On May 9, 2006, at 2:16 AM, Hannes Dorbath wrote:
Hi,
I've just had some discussion with colleagues regarding the usage
of hardware or software raid 1/10 for our linux based database
servers.
I myself can't see much reason to spend $500 on high end controller
cards for a simple Raid 1.
Any arguments pro or contra would be desirable.
From my experience and what I've read here:
+ Hardware Raids might be a bit easier to manage, if you never
spend a few hours to learn Software Raid Tools.
+ There are situations in which Software Raids are faster, as CPU
power has advanced dramatically in the last years and even high end
controller cards cannot keep up with that.

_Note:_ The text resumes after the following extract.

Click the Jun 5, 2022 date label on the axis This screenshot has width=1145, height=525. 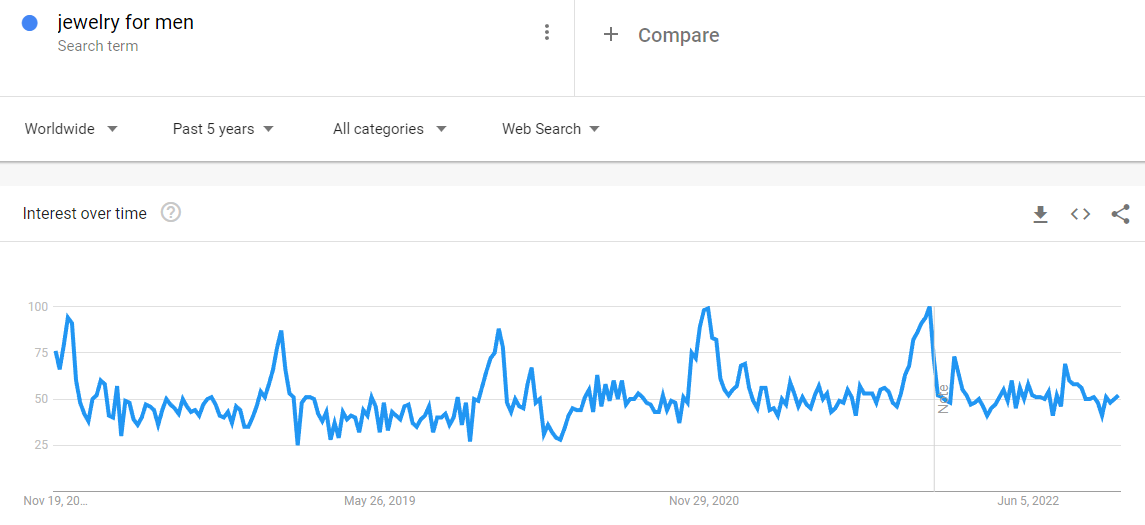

+ Using SATA drives is always a bit of risk, as some drives are
lying about whether they are caching or not.
Don't buy those drives. That's unrelated to whether you use hardware
or software RAID.
+ Using hardware controllers, the array becomes locked to a
particular vendor. You can't switch controller vendors as the array
meta information is stored proprietary. In case the Raid is broken
to a level the controller can't recover automatically this might
complicate manual recovery by specialists.

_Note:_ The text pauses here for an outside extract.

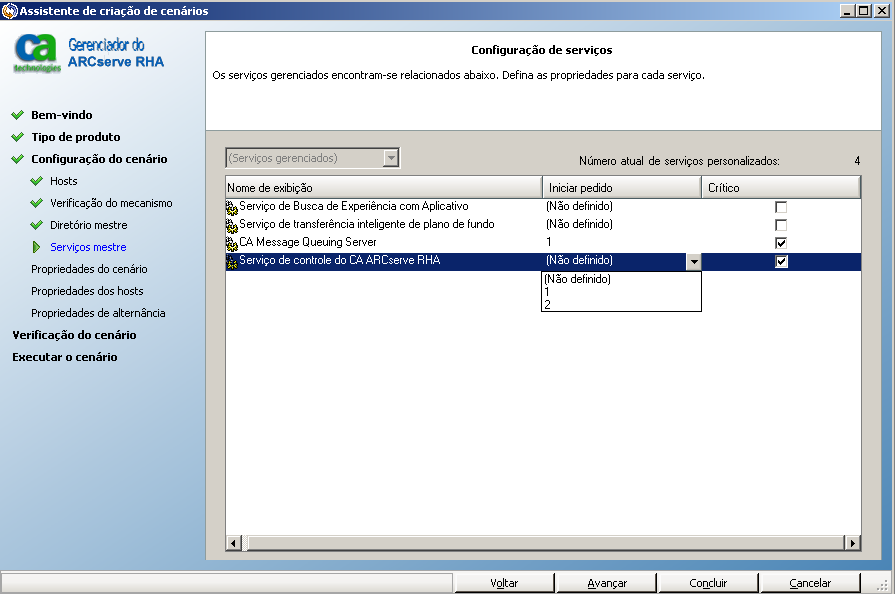Click the green arrow beside Serviços mestre

point(37,247)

Yes. Fortunately we're using the RAID for database work, rather than
file
storage, so we can use all the nice postgresql features for backing up
and replicating the data elsewhere, which avoids most of this issue.
+ Even battery backed controllers can't guarantee that data written
to the drives is consistent after a power outage, neither that the
drive does not corrupt something during the involuntary shutdown /
power irregularities. (This is theoretical as any server will be
UPS backed)
fsync of WAL log.
If you have a battery backed writeback cache then you can get the
reliability
of fsyncing the WAL for every transaction, and the performance of not
needing
to hit the disk for every transaction.
Also, if you're not doing that you'll need to dedicate a pair of
spindles to the
WAL log if you want to get good performance, so that there'll be no
seeking
on the WAL. With a writeback cache you can put the WAL on the same
spindles
as the database and not lose much, if anything, in the way of
performance.
If that saves you the cost of two additional spindles, and the space
on your
drive shelf for them, you've just paid for a reasonably proced RAID
controller.
Given those advantages... I can't imagine speccing a large system
that didn't
have a battery-backed write-back cache in it. My dev systems mostly use
software RAID, if they use RAID at all. But my production boxes all
use SATA
RAID (and I tell my customers to use controllers with BB cache,
whether it
be SCSI or SATA).
My usual workloads are write-heavy. If yours are read-heavy that will
move the sweet spot around significantly, and I can easily imagine that
for a read-heavy load software RAID might be a much better match.
Cheers,
Steve